Now, let’s explore the two primary flavors of analytics in a Lakehouse setup:

1. Descriptive Analytics

This type of analytics examines historical data by providing multiple perspectives. These views are created by aggregating and filtering measures and slicing data across functional dimensions such as profit centers, legal entities, customers, vendors, and products. These insights are typically delivered through Excel or visualization tools.

Examples:

  • At quarter end, the finance team reconciles accounts and generates financial statements. A technical analyst runs an ad-hoc SQL query to provide a clear picture of open transactions, helping close books faster.
  • Routine reporting for regulatory authorities and internal teams, often with fixed and recurring formats.

2. Advanced Analytics

Advanced analytics is futuristic. It leverages machine learning to predict outcomes and uncover complex relationships in data.
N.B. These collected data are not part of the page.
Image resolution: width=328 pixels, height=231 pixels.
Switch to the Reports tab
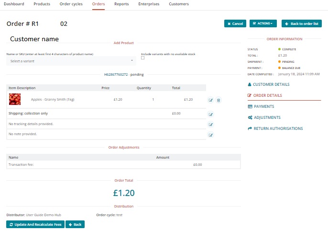click(121, 4)
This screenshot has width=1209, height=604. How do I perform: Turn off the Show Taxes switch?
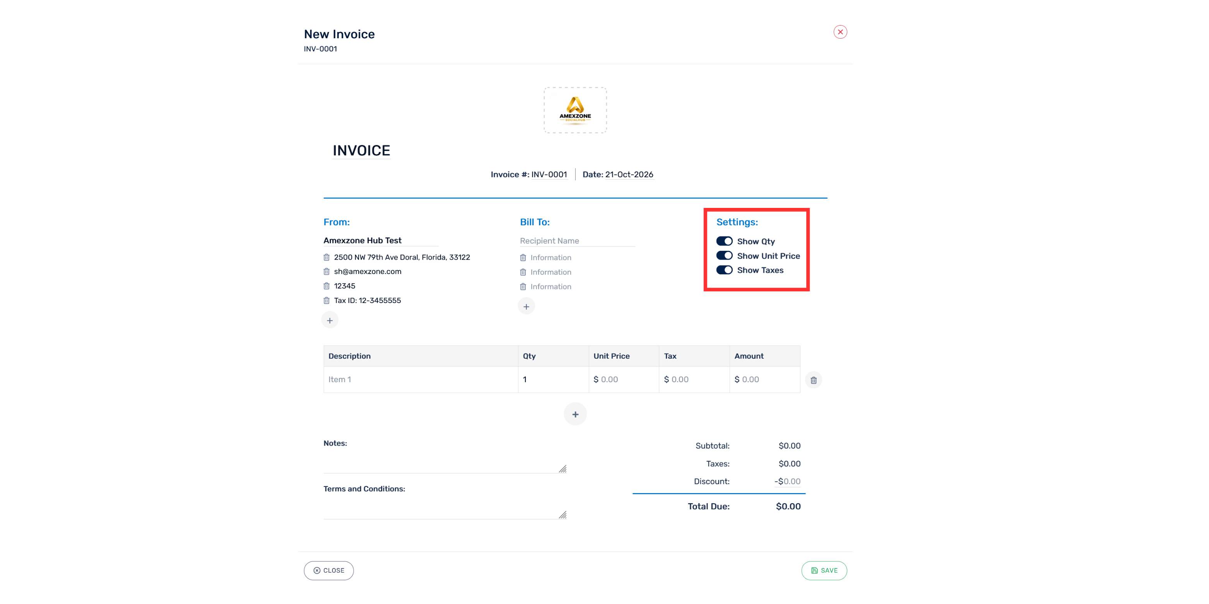(724, 270)
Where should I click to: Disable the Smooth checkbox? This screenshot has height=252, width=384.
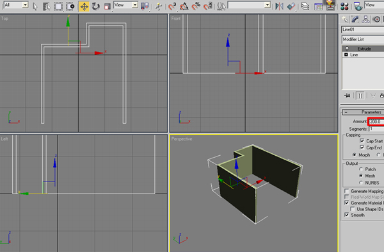pos(346,215)
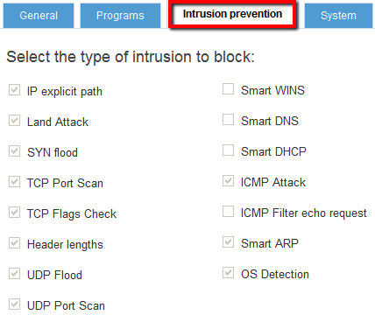
Task: Select the Intrusion prevention tab
Action: pos(232,14)
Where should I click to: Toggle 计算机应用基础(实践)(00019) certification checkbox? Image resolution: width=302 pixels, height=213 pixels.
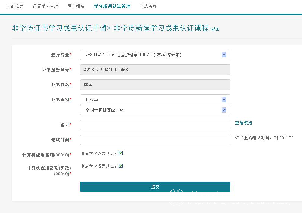120,166
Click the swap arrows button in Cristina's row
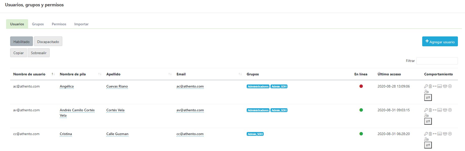Screen dimensions: 465x151 (x=428, y=145)
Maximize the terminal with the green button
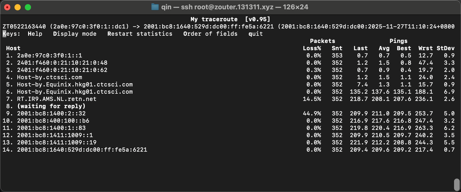The height and width of the screenshot is (192, 461). coord(28,7)
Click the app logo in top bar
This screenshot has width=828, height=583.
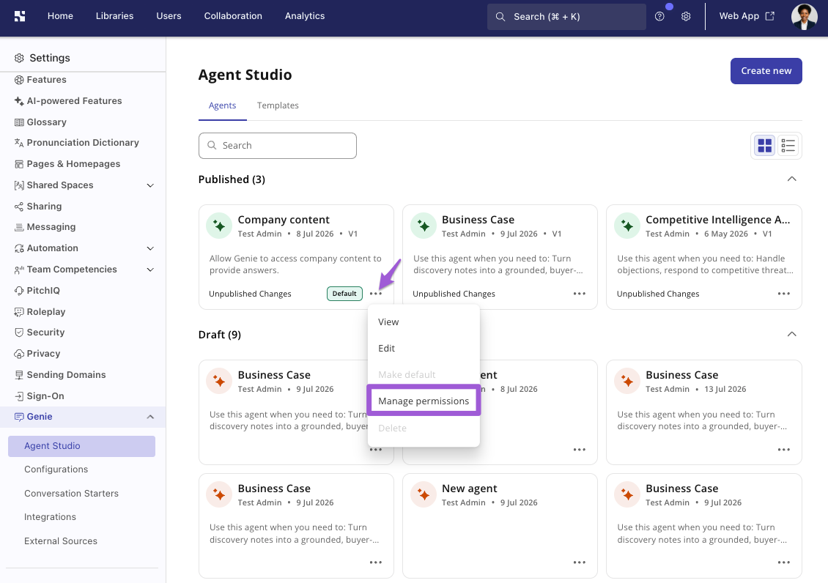click(20, 16)
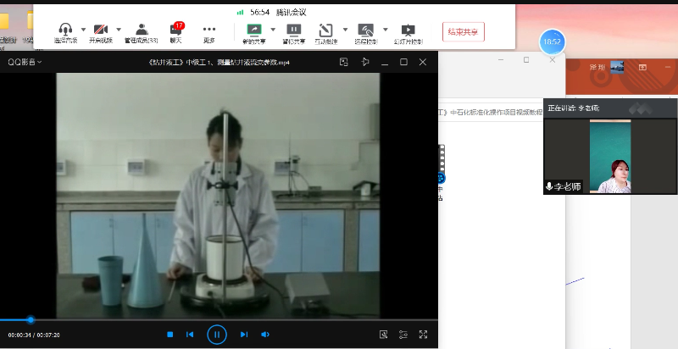Expand the video options dropdown arrow
The height and width of the screenshot is (349, 678).
pyautogui.click(x=118, y=29)
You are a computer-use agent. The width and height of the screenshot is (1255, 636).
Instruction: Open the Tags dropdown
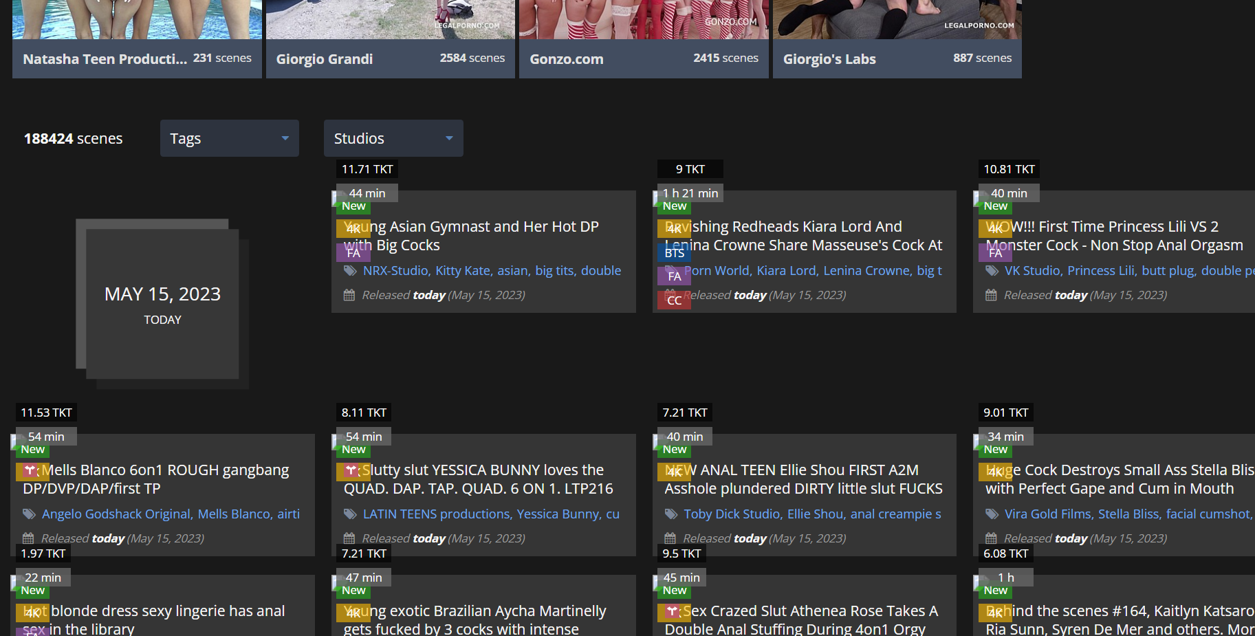click(229, 138)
It uses historical patterns to forecast trends or extract mathematical relationships for actionable insights.

The process includes:

  1. Exploratory Data Analysis: Mapping the terrain before the journey begins.
  2. Data Preparation: Crafting the right features and inputs.
  3. Model Development: Testing multiple algorithms to find the best-fit model.
  4. Model Evaluation: Validating the model using unseen data.
  5. Model Deployment: Putting the model in users’ hands.

Examples:

  • Predicting cash flow trends or detecting unusual expense patterns.
  • Identifying next best actions for collections and vendor payments.

Enabling Analytics Capabilities in a Data Lakehouse

Supporting analytics use cases within the Publish Layer requires two primary components:

  1. Analytical Sandbox: A virtual playground for data scientists and analysts. It runs on on-demand clusters like Apache Spark or SQL clusters. Users can query billions of records using Jupyter notebooks or similar tools. GPU-enabled clusters can support AI/ML use cases.

Example: A Finance & Accounting team improves supplier payment timelines by combining supplier, contract, and email data to build predictive models, improving supplier satisfaction.

  1. Business Intelligence Layer: This is where data becomes digestible for business users. Tools like Power BI, Tableau, and Qlik convert complex datasets into dashboards for decision-making.

Example: A manufacturing company’s finance team tracks raw material costs, monitors global inventory, and forecasts future expenses to stay competitive.

The beauty of the Lakehouse lies in its ability to combine heavy data processing with flexible analytics and reporting. It enables reconciliation, discrepancy detection, supply chain forecasting, and real-time operational insights.

Conclusion: The Technical Symphony of Lakehouses

Lakehouse architecture is a symphony of technical components working together to manage and process data effectively. Understanding these components enables organizations to harness the full power of their data.

Midoffice Data stands at the forefront of this evolution, simplifying Lakehouse complexity for enterprises seeking agility, efficiency, and data-driven decision-making. We provide end-to-end capabilities from ingestion to storage and serving layers tailored for enterprise data ecosystems.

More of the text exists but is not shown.